Practice-Based Opportunity for Promotion of Weight Reduction Trials (POWER Trials)

POWER Trials:UO1 Cooperative Agreements


National Heart Lung Blood Institute

In September 2006, the National Heart, Lung, and Blood Institute (NHLBI) funded three institutions to conduct separate, 5-year randomized trials to test the effectiveness of interventions delivered in routine clinical practice in achieving weight loss in obese patients with one or more additional CVD risk factors.

The three institutions were Johns Hopkins University, Baltimore, MD; University of Pennsylvania, Philadelphia, PA; and Washington University, St Louis, MO. NHLBI appropriated approximately $17.5 million to this research program and awarded the grants as UO1 cooperative agreements, an NIH funding mechanism that anticipated substantial programmatic involvement between the NHLBI and grantees.

Project Period: 9/25/2006 - 6/30/2011
Contact: Dr. Barbara Wells

The purpose of this program is conduct separate, five-year randomized control trials (RCTs) to test the effectiveness of interventions delivered in routine clinical practice on achieving weight loss in obese patients with at least one additional cardiovascular risk factor.

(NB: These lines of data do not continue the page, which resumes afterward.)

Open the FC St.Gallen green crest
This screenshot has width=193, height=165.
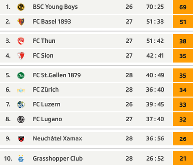[x=21, y=75]
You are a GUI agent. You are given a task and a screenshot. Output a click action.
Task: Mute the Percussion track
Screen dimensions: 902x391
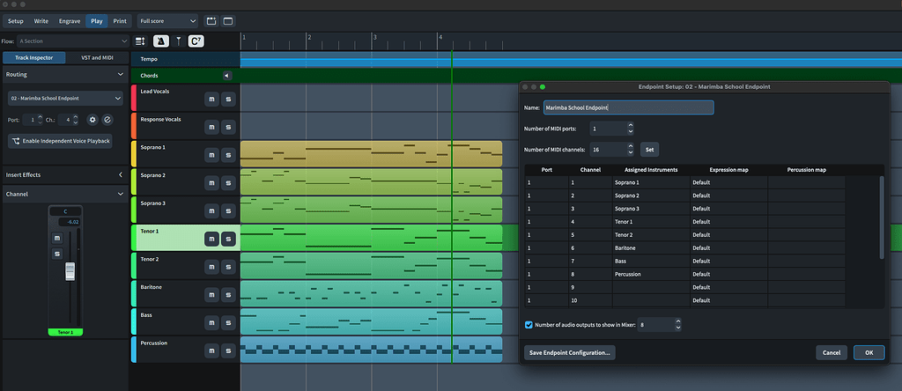pos(211,350)
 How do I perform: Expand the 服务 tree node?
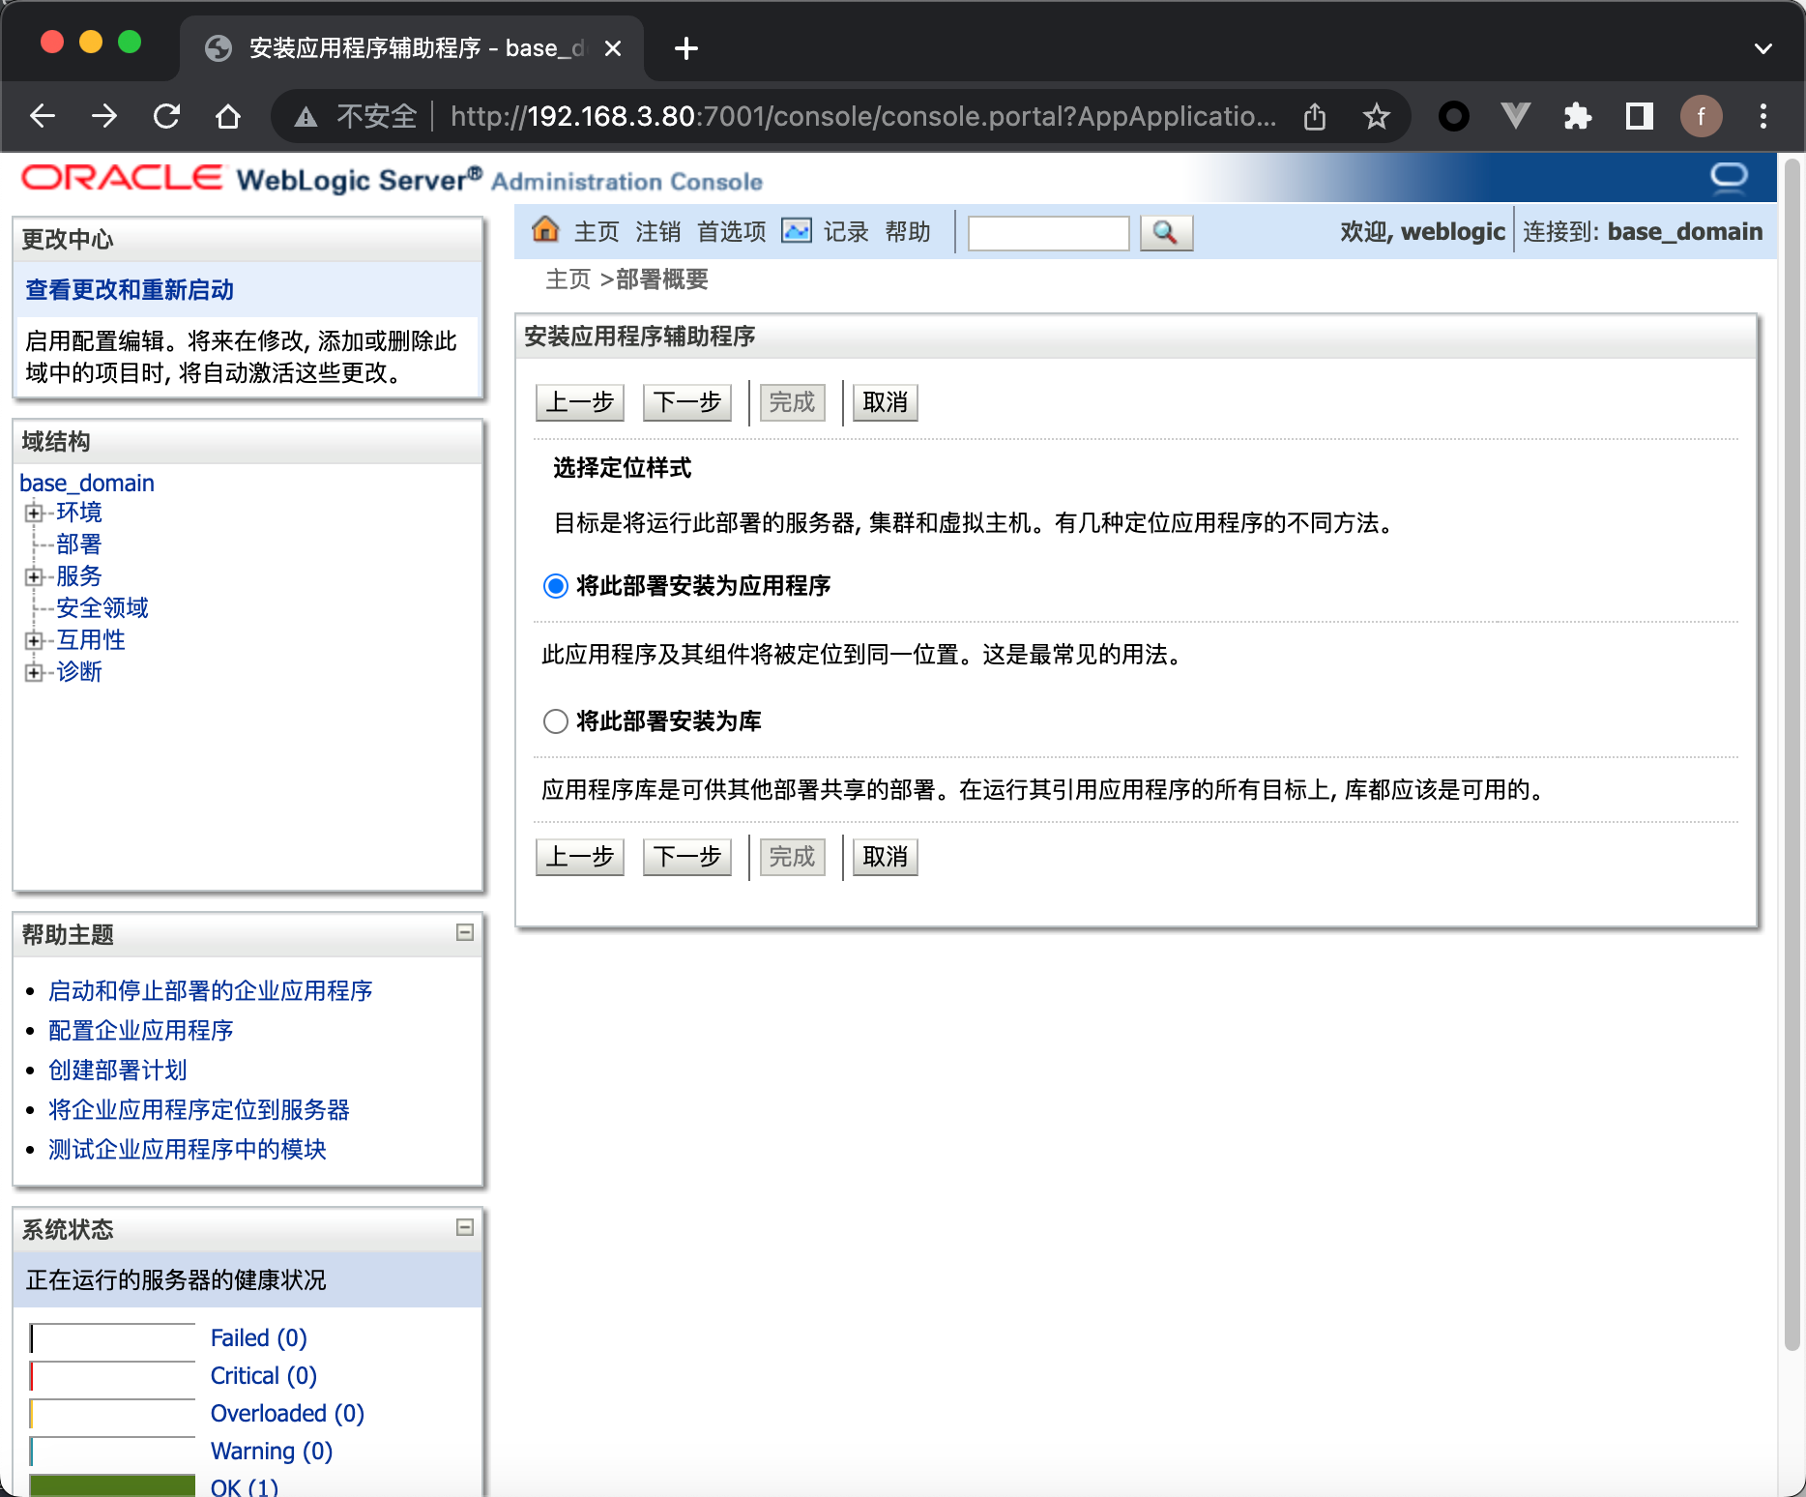(x=34, y=576)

Three studies were funded and all share the same primary outcome measure: change of weight 24 months following randomization.

The first RCT targets 390 obese patients, with two or more metabolic syndrome components, in 6 primary care practices. This three-arm trial will compare minimal care, brief lifestyle counseling, and enhanced lifestyle counseling with either meal replacements or weight loss medication.

In addition to weight change, this RCT will assess change in metabolic syndrome prevalence, HOMA, C-reactive protein, lipid levels, blood pressure, waist circumference, as well as costs, mood, quality of life, sexual functioning, and other psychological and behavioral variables.

The second RCT targets 360 obese, low income, predominantly racial/ethnic minority patients, with a diagnosis of hypertension, who are patients in three community health centers.

This two-arm trial will compare usual care to lifestyle modification with electronic supports, plus interpersonal and socio-environmental support provided by community health workers and community resource linkages.

The RCT will also measure blood pressure control, behavioral outcomes, and quality of life. The third funded study targets 390 obese patients in two primary care practices with hypertension, hypercholesterolemia, and/or diabetes.

A multi-channel, behavioral intervention (telephone, Web, and email contacts) without in-person visits; a multi-channel behavioral intervention with in-person (predominantly group sessions) along with telephone, Web and email contacts; and usual medical care with self-directed weight approaches will be compared.

Blood pressure and hypertension control will be measured, as well as lipid levels, HOMA-IR index, and Framingham Risk Score.